Work required
Work out how many lines in the entries below include the word "sidebar", and give only that figure.

==== Data records

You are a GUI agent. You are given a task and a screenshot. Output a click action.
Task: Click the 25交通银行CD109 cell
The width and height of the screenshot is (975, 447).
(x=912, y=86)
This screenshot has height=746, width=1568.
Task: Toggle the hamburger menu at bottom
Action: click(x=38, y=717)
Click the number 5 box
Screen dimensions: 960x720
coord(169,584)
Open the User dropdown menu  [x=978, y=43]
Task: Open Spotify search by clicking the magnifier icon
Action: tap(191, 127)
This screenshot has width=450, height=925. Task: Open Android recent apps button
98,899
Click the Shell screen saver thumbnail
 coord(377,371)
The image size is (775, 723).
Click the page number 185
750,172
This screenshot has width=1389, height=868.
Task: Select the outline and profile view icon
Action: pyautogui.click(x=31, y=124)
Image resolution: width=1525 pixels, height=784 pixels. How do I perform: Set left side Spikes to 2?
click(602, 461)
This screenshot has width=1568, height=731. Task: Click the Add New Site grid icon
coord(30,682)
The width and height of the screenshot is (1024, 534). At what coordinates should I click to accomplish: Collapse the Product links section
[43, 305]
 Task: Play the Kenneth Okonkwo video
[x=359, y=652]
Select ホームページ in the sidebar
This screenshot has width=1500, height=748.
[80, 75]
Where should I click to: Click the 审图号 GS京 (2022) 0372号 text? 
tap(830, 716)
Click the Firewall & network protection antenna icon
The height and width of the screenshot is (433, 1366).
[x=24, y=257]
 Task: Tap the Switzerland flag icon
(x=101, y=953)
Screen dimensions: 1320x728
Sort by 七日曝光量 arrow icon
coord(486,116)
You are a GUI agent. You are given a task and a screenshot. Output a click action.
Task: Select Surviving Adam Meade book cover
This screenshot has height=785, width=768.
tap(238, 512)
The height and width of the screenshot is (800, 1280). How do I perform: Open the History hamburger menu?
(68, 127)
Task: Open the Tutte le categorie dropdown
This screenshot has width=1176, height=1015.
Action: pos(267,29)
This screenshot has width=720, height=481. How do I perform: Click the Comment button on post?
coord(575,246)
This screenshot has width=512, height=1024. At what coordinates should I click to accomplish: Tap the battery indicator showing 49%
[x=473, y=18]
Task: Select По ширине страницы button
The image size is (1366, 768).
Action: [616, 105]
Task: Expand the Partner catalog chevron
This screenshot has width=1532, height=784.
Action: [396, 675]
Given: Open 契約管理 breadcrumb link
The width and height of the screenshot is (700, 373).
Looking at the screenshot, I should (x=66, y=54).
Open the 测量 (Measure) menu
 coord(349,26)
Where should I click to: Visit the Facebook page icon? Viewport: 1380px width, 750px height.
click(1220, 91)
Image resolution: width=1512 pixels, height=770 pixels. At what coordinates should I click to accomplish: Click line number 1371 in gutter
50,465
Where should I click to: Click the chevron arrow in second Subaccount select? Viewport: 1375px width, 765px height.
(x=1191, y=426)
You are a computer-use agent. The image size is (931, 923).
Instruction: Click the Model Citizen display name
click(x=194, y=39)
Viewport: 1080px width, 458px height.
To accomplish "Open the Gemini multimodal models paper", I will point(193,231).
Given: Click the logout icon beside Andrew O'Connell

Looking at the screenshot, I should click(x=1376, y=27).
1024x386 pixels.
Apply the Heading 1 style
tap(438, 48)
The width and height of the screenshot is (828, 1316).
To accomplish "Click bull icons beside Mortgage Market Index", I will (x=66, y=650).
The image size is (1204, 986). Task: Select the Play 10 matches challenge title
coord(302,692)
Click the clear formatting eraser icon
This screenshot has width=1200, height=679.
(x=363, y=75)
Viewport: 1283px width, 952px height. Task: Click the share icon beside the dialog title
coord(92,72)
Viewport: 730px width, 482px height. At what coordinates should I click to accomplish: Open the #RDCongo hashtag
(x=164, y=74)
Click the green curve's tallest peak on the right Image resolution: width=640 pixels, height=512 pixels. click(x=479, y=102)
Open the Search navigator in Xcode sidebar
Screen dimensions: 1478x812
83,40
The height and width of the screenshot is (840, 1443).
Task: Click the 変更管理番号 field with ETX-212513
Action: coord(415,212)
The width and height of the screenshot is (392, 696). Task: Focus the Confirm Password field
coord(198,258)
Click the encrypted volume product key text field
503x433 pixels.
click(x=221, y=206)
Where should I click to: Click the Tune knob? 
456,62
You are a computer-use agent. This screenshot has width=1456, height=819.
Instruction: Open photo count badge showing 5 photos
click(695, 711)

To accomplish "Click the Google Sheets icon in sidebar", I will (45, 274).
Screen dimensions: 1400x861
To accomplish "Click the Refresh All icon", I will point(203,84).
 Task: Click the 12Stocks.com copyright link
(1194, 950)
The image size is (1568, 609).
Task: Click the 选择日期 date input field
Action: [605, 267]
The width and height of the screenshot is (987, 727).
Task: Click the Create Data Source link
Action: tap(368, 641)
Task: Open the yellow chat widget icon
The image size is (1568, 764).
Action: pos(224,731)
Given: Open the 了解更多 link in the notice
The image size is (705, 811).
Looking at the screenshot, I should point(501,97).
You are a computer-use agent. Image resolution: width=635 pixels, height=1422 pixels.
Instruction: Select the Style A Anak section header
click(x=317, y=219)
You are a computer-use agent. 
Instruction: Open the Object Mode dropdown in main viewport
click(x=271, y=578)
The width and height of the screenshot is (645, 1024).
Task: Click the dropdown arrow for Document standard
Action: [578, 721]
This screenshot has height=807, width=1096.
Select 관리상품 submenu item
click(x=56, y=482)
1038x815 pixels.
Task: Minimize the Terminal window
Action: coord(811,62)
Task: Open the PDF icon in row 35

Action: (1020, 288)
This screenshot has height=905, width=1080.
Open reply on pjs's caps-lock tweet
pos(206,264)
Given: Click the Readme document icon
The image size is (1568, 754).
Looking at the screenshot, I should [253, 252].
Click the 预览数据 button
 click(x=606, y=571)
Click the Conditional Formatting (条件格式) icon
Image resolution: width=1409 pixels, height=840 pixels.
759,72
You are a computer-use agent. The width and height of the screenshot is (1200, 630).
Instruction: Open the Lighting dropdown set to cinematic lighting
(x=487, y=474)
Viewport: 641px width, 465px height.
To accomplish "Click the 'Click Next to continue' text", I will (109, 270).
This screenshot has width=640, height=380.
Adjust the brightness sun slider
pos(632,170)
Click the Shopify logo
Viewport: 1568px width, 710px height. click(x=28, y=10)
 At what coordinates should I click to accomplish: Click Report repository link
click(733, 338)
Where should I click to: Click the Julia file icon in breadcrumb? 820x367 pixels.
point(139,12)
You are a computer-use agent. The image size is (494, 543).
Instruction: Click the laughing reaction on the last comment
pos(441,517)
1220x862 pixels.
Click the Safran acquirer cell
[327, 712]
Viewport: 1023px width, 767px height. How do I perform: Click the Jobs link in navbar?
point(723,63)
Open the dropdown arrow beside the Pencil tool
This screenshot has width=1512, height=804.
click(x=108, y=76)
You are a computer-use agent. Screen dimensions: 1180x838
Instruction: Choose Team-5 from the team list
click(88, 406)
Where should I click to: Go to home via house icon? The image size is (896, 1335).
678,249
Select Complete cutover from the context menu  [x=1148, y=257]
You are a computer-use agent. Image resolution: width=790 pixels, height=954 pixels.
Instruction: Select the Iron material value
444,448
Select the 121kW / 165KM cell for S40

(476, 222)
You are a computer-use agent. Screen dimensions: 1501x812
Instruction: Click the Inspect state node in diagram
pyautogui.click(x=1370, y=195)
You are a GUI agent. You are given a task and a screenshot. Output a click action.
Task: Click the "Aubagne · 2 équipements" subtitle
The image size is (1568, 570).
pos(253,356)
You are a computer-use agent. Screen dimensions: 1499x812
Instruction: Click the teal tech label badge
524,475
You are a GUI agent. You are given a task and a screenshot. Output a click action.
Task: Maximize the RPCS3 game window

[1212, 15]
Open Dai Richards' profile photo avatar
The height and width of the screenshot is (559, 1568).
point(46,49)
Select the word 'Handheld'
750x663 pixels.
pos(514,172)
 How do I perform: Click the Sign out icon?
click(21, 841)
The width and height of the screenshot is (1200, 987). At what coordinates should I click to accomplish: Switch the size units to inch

========

Completed exercise
3